Dataset entries:
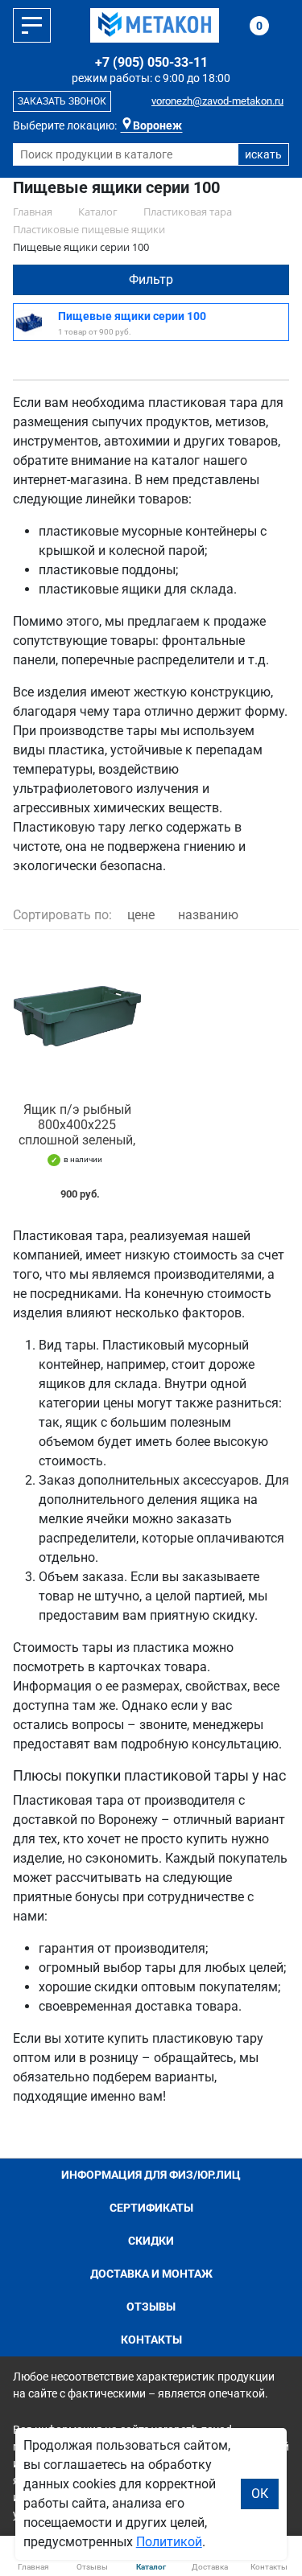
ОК (259, 2493)
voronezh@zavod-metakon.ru (217, 101)
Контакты (151, 2339)
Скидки (151, 2240)
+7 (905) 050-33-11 (151, 62)
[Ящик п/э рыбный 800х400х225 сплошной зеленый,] (77, 1016)
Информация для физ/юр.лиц (151, 2174)
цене (141, 914)
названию (208, 914)
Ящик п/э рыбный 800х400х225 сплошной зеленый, (77, 1125)
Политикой (169, 2541)
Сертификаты (151, 2207)
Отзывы (151, 2306)
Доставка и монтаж (151, 2273)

> _WHAT TO PRODUCE_
The word "рыбный" appears in some of the lines above. Copy those lines.

> _ANSWER BOX_
[Ящик п/э рыбный 800х400х225 сплошной зеленый,] (77, 1016)
Ящик п/э рыбный 800х400х225 сплошной зеленый, (77, 1125)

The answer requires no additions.